With the European Commission now forced by member states into a volte-face over a purported view of humanitarian aid (it had previously been accused of delaying over €215 million in EU aid for critical healthcare in 2022), Schembri points out that the EU should not stop its aid to Gazans.
“The EU, the most generous donor to Palestine, now says it might stop the aid, when not one single cent of our euros has gone to Hamas. It is cruel posturing, when it is Palestinians who need the aid the most: most of the EU aid has been destroyed by nobody but Israel – schools built by EU money for children, essential services that keep them in classrooms, or water wells for West Bank farmers that got destroyed by Israel because they do not allow any development by Palestinians. So this is the root cause of the double standards in the way the world treats Palestinians.”

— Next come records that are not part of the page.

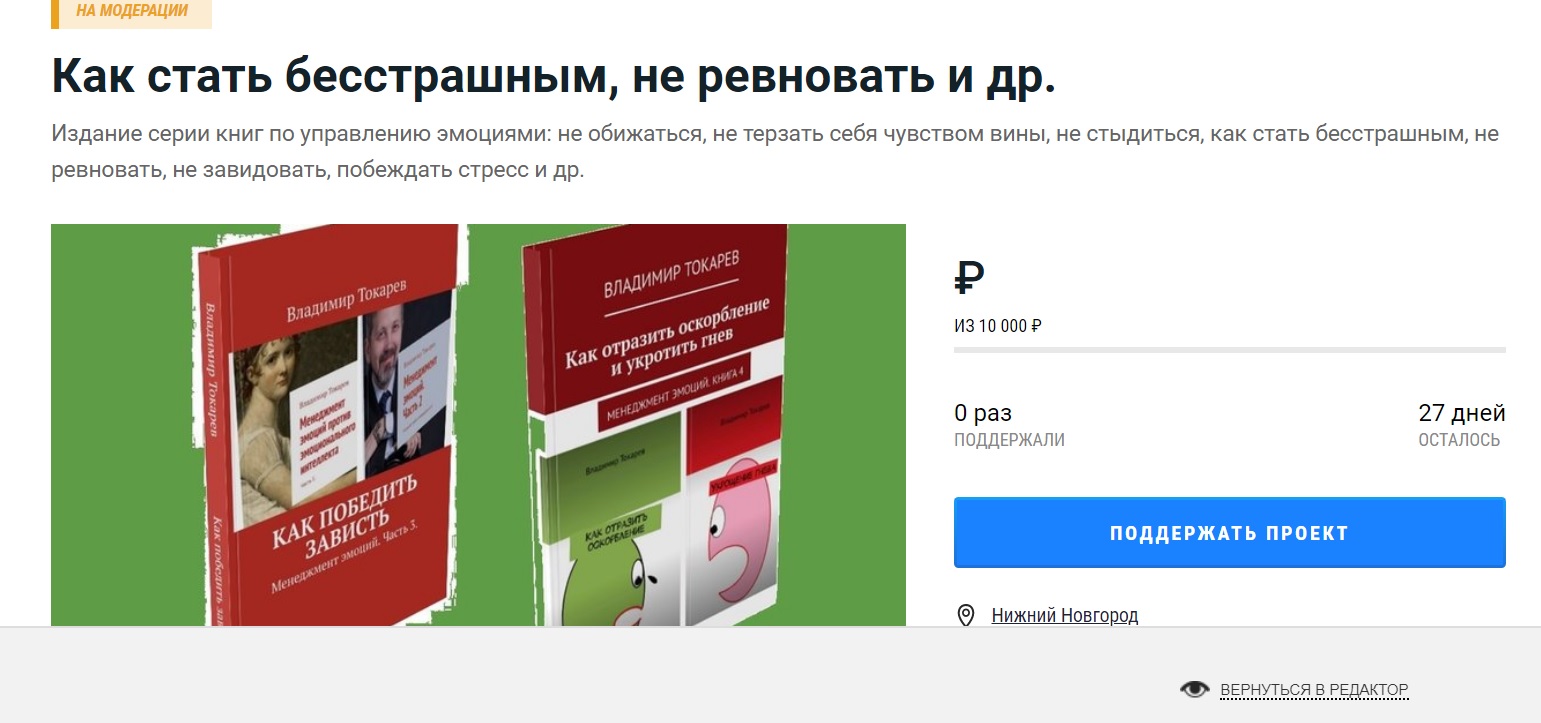The height and width of the screenshot is (723, 1541).
Task: Click the «0 раз» backers count
Action: coord(983,413)
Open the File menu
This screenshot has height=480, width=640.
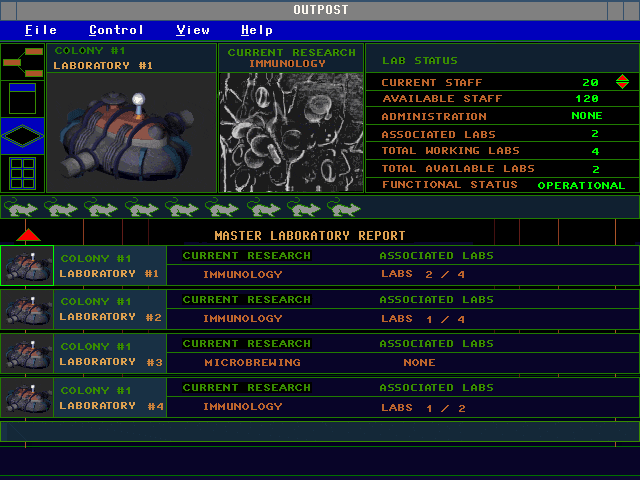pos(41,30)
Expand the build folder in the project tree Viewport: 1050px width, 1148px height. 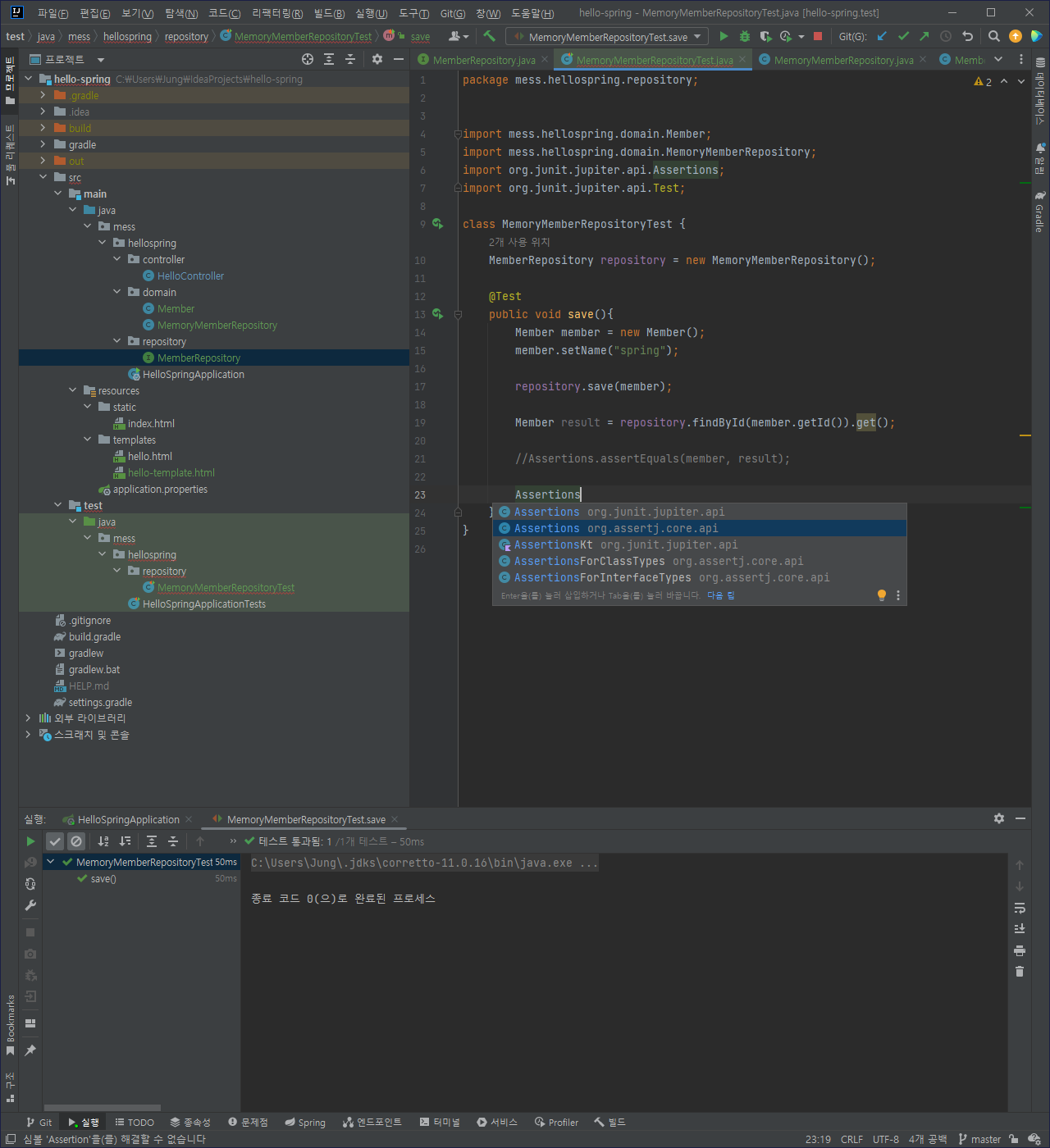click(43, 128)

But Schembri adds that it is this hypocrisy, betrayed by the international response to the Hamas attacks, that continues to perpetrate the lack of response to the illegal Israeli occupation of Palestinians.
“We face a double standard on the Palestinians’ inalienable right to freedom and self-determination, as opposed to other theatre around the world where indigenous people facing the same existential problem, get a different treatment – rightly so – and all the support they need.
“This could really be solved quickly if the powers that be, the countries with most influence, tackle these deep-rooted problems that have been left to fester for so long... at the end of the day, it is for the Palestinians to determine what their future is to be, and at the core there is the fight for freedom, dignity and some form of self-determination.”